Sure, I would love to have more clients (well, a couple more. I’ve actually been pretty busy lately). But the reality is, I can’t train everyone and some people have some sort of roadblock that prevents them from working with me.

They live too far. The work too far. They hate my 80’s rock music obsession. They don’t like my hair.

Fair enough. But more people in shape means better things for all of us. And while I can’t have an infinite list of clients, I want people to live healthy and mobile lives. I’m flattered that some consider me for their source of all things fitness related, so I thought it would be cool to share some of the concepts I’ve found works with my clients.

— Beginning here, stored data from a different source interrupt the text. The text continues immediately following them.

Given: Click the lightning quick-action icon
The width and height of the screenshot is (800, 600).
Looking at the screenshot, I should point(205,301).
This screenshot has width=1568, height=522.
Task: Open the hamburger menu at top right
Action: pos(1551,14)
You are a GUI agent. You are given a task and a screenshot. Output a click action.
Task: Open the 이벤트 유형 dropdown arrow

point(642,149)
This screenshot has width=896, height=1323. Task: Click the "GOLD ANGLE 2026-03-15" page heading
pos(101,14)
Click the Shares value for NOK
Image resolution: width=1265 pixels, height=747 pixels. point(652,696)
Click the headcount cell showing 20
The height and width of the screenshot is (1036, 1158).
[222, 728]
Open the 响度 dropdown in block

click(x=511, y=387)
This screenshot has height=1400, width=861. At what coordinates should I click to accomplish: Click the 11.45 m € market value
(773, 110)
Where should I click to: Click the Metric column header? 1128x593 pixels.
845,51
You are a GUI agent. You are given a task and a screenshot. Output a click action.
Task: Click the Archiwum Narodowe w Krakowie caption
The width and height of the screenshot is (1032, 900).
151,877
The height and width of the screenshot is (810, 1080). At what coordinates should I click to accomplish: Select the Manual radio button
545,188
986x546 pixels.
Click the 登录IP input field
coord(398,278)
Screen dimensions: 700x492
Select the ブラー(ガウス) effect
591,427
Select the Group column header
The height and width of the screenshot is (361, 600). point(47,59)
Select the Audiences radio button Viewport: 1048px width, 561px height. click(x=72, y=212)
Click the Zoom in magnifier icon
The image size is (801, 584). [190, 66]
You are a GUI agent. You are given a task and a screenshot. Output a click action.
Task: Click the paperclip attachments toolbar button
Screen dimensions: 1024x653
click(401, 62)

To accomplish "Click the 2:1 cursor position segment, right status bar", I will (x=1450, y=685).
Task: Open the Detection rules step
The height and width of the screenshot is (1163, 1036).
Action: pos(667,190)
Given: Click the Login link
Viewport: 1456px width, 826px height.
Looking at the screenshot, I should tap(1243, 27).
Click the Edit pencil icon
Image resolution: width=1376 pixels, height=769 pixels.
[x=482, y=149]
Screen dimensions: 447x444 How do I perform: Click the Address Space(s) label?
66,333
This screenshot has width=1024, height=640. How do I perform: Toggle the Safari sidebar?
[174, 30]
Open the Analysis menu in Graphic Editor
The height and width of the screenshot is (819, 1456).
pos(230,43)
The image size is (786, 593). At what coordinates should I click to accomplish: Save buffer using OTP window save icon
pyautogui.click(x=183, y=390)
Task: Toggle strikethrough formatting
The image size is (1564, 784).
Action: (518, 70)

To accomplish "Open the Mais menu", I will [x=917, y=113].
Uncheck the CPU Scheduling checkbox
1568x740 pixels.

Now here’s my disclaimer: if you remember your high school statistics class, there’s this thing called the bell shaped curve. This means that most people – about 70% – will respond to this stuff….assuming you do it correctly. But there’s outliers. Not everyone responds perfectly to these concepts, and part of my duties as a trainer is to figure out each client’s unique response to training. Since you’re not my client – and you get to miss out on all my classic rock- your job will be to fine tune things for you own needs.

Oh, and here’s my second disclaimer. I tend to read a lot of peer reviewed research. It’s how I rock my Saturday nights. But this is training, and it’s rare to find long term strength and conditioning studies done that feature drop sets, sprints, and sled pushes. Most volunteers for studies don’t enjoy torturing themselves like that. So this stuff is considered anecdotal, as is most of the info in strength and conditioning. Just because you can’t read a study about it doesn’t mean it won’t work.

Okay. Rant over. Let’s talk training.

  1. 4 hours a week. The clients that have the most success train at 4 hours a week. Sure, sometimes more works. And sometimes less does the trick. But a good rule of thumb is four good, hard workouts a week. Some people think “is that really enough?” but keep in mind that consistency is key. So it’s four hours each and every week. Being consistent will work far better than any 30 day extreme boot camp. Plus, you need time to recover, which is an often overlooked element in training.
  2. Total Volume. To start, you’re going to want around 125 total reps per session. Less than that doesn’t seem to cause much of a metabolic disturbance, but keep in mind that clients are training about 3 body parts per workout. So a workout could look like this:

A1. V Bar Dip – 3 x 15, rest 60 sec

A2. Wide Grip Pull Up – 3 x 15, rest 60 sec

B1. Flat DB Fly – 2 x 20, rest 60 sec

B2. Low Row with Rope to Neck- 2 x 20, rest 60 sec

Again, that’s per workout. Not per muscle group.

 

  1. Less Than 8 reps isn’t needed. Unless you’re some sort of extended set method, less than 8 reps isn’t needed. People with superior genetics do better with less reps. These lucky folks hit the genetic lottery and usual don’t need a trainer. So think 8,10,12 and even 15 reps per set. Some of these cool muscle building techniques will work. Keep in mind we’re talking body composition here, not strength.
  2. Energy system work should last more than 10 minutes. I use to try shorter periods of conditioning in hopes that less time spent with the heart rate elevated meant clients would train harder. You know, kind of short and to the point. But that didn’t work. If you plan on rowing, doing intervals, jump rope, etc, start at 10 minutes and build from there.

So there you have it. This isn’t the complete means to developing the world’s greatest workout, but these principles will do a great job of elevating your fitness to its upper echelon. Whenever you veer of track, revisit these four things to make sure you’re not only getting in shape, but staying in shape as well.